There are actually three unanswerable questions to my mind. Not that they can’t be answered but that seeking the answer leads us away from value, not toward it. They are: when does life begin? are gay people born that way? is there such a thing as universal truth?
The last question pertains to Mormons because we say we are “the one true church.” Like the other two questions, the answer can be argued hotly on either side—that’s why asking the question leads away from value. The truth is, the answers don’t matter because we can’t convince anyone, and no one can convince us, which one is right. We have to frame our lives and interactions beyond the questions, take a step back so to speak, to the level of agency.
I’ve pondered “the one true church” for over a decade, and I think I’ve come up with a helpful, at least to me, analogy. I think the gospel is like nutrition: no matter how you strive to live the gospel, you can always do better; no matter how healthy you are, you can always be healthier.
I don’t know that there is anything we all agree on, but let’s assume for the sake of argument that daily exercise and a Mediterranean diet are the healthiest way to live. I believe that, can even say I know it to be true, but I don’t care. I don’t want to live that way. Knowing all the facts perfectly, I still choose a relatively unhealthy life of minimal exercise, white sugar, lots of fat, and plenty of red meat. That’s why the answer to the question doesn’t matter. My truth, my heaven, where I want to live, is not the celestial kingdom of nutrition, and I’m okay with that. I would and do resent anyone who tries to get me to eat/move their way because it’s the “right” way. I agree it’s the “right” way; now leave me alone.

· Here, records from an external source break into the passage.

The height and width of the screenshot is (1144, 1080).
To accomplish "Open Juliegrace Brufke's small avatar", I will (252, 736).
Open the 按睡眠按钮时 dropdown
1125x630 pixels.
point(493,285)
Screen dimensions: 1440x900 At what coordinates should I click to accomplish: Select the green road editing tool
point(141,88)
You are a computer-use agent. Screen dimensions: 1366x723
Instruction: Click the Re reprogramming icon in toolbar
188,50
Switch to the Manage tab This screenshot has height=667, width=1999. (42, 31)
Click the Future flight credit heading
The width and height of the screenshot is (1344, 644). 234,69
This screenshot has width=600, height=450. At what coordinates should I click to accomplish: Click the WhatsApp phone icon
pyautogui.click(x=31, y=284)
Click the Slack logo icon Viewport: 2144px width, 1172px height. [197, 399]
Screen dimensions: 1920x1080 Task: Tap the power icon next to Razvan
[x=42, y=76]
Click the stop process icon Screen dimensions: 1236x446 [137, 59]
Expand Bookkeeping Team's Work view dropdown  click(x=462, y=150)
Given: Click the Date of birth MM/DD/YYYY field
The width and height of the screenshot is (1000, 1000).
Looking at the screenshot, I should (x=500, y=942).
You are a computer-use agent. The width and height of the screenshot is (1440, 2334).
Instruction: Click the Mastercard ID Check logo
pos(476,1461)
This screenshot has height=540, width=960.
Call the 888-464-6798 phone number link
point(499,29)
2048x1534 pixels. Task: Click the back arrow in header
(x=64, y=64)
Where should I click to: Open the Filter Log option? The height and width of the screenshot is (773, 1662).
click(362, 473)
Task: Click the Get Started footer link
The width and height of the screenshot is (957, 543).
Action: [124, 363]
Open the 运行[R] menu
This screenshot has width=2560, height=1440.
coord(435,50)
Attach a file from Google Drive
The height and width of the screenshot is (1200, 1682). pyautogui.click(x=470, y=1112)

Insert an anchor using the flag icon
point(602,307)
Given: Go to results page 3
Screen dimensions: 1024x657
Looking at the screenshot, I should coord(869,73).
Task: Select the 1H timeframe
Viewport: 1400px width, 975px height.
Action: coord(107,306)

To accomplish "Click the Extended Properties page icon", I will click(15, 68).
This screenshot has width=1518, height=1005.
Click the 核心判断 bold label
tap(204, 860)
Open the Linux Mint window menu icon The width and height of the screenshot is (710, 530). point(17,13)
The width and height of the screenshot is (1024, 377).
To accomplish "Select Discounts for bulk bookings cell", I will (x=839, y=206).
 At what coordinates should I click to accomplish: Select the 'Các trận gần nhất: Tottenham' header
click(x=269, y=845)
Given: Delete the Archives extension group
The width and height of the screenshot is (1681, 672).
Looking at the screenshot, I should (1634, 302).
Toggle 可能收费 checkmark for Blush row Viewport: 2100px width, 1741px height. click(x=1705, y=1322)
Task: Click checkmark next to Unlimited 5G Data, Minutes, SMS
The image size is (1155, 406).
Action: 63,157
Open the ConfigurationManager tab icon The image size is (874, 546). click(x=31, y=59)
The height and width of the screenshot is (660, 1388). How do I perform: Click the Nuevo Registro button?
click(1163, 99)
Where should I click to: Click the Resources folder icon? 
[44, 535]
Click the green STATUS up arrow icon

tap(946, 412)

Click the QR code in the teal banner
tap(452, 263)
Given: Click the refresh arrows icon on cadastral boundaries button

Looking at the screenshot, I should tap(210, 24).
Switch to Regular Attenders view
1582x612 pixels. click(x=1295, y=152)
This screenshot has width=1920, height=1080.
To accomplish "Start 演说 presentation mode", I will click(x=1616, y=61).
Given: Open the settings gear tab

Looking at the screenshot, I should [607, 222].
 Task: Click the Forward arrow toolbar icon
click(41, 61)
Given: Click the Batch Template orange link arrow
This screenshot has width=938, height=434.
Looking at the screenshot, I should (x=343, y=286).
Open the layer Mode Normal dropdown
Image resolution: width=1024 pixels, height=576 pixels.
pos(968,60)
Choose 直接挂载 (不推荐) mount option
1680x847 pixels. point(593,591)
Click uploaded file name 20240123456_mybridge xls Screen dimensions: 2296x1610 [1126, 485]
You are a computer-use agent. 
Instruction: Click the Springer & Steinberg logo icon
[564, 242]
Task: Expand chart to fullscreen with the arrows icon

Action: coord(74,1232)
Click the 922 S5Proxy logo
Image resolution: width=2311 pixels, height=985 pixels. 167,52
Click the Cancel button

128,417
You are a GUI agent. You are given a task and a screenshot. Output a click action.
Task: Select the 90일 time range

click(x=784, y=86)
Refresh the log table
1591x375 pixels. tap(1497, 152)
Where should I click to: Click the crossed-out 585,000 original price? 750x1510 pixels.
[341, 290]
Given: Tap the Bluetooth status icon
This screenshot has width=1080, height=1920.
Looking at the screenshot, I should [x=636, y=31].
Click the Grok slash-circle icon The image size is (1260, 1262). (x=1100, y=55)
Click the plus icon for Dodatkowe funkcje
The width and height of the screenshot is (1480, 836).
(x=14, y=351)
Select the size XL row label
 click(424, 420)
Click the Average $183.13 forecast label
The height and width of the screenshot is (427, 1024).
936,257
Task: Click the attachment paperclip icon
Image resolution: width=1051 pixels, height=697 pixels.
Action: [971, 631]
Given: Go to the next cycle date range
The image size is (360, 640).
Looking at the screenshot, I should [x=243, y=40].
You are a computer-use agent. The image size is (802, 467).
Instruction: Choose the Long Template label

Even if we could prove absolutely that the LDS Church is true, which we can’t by the way, it doesn’t matter. Some people just won’t care. So rather than ask the question “is it true?” and waste a lot of time arguing about the answer, reframe the perspective. It isn’t about what’s true, it’s about agency.
With perfect knowledge of gospel, nutrition, or anything else, some of us will go in a different direction. Heavenly Father knew that when he gave us our agency, when he gave Adam and Eve the choice of eating the forbidden fruit. God himself told them not to eat it—as perfect a knowledge as anyone can have—and they did it anyway.
God didn’t agree with their choice, and there were consequences for not doing what was “right”—like my expanding middle—but in all their interactions, God never disrespected their choice, or told them they were wrong to make it. It makes no sense that disobeying God was the right thing to do and yet the existence of humanity proves that it was.
I had a poignant conversation with a good friend, someone who used to be a weekly Temple patron and now has only the barest of shadows left in the pew. I adore her, admire her, think she’s one of the greatest people I’ve ever met. How can we see the Church so differently? She is so much happier with her new truth of moving away from the Church. I am so much happier with my new, fourteen years old now, truth of moving into the Church. How can it be true and she not know it? How can I be so sure it’s true if it’s not?
There are four principles that guide my thinking: 1) the Church is true; 2) it is, I believe, universally true, i.e., the one true church; 3) some outstanding people have a different truth, as true for them as mine is for me; 4) there is no connecting the dots between these principles in this life.
Just as it makes no sense that disobeying God was right, it makes no sense that universal truth and contradicting personal truth can both be right. It makes no sense in our three-dimensional reality, but that’s what God is for. I leave the unanswerable questions to him.